May 20, 2014 02:05 PM EDT
Researchers To Investigate Mobile Phones Affect On Children's Brain Development
British researchers are launching a study to investigate whether mobile phones and other wireless gadgets affect children's brain development, Reuters reported.
The Study of Cognition, Adolescents and Mobile Phones will focus on cognitive functions such as memory and attention. These functions continue to develop into in their teen years - - around the age when they start to own and use personal phones, Reuters reported.
To date most scientific research involving radio waves from mobile phones and health has focused on adults and the potential risk for brain cancers. Scientist's uncertainty as to whether children's developing brains may be more vulnerable than adults' brains prompted the new research project.
"Scientific evidence available to date is reassuring and shows no association between exposure to radiofrequency waves from mobile phone use and brain cancer in adults in the short term - i.e. less than 10 years of use," Paul Elliott, co-leader of the research and director of the Center for Environment and Health at Imperial College London, told Reuters. "But the evidence available regarding long term heavy use and children's use is limited and less clear."
For the study, researchers aim to recruit nearly 2,500 11 to 12 year-old school children and follow their cognitive development over two years whilst collecting data on how often and for how long they use mobile or smart phones and other wireless devices.
Study participants and their parents will be given questionnaires about the children's use of mobile devices, well-being and lifestyle.
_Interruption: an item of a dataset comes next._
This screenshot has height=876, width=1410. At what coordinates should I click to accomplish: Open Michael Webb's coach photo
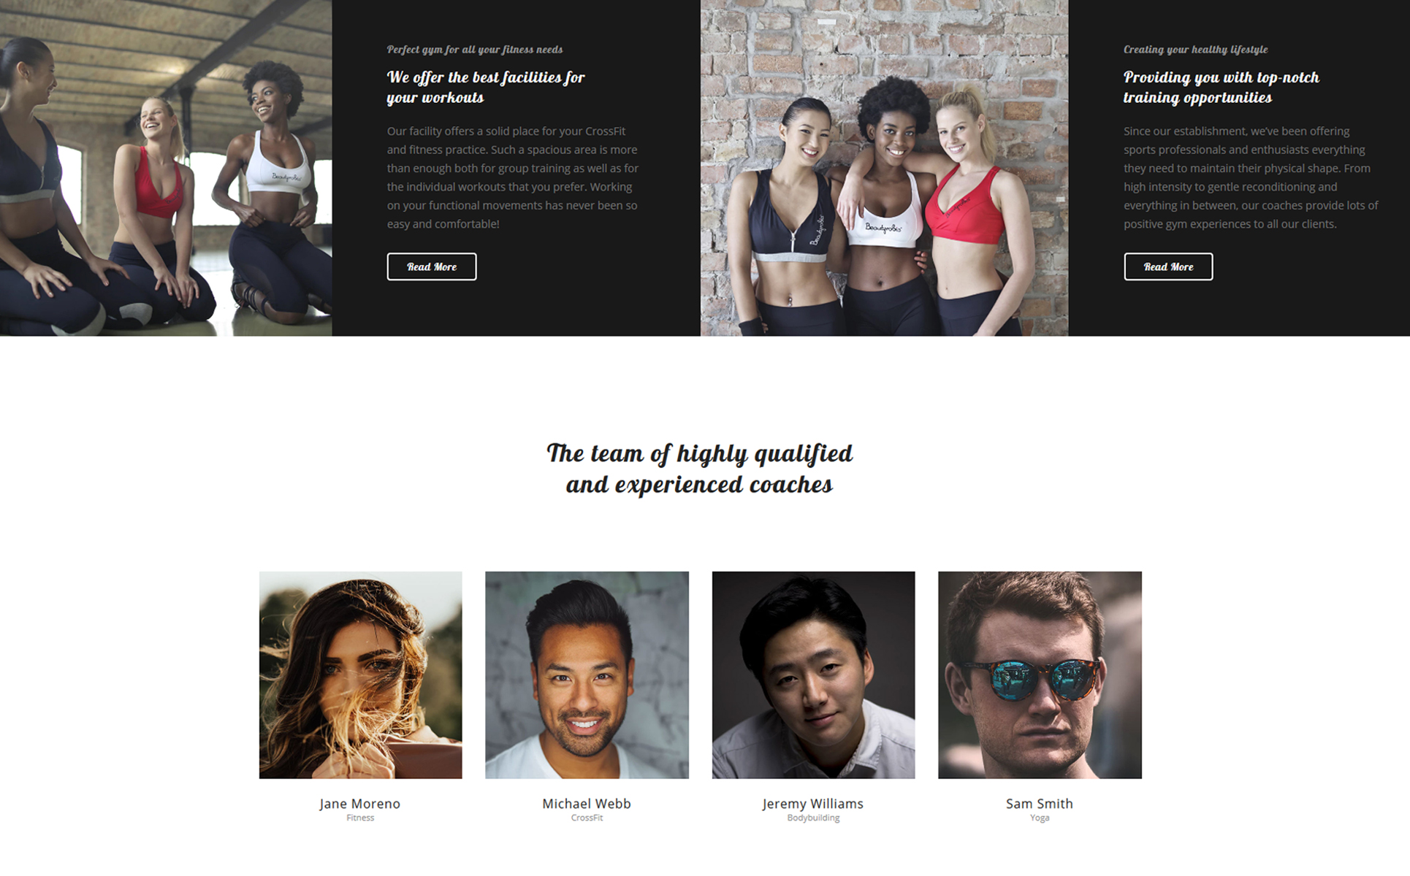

The children will also undertake classroom-based computerized tests of the cognitive abilities behind functions like memory and attention.
"Cognition is essentially how we think, how we make decisions, and how we process and recall information," Mireille Toledano, the study's principal investigator, told Reuters. "It is linked to intelligence and educational achievement and forms the building blocks of the innovative and creative potential of every individual and therefore society as a whole."
According to Reuters, current British health policy guidelines say children under 16 should be encouraged to use mobile phones for essential purposes only, and where possible use a hands-free kit or text.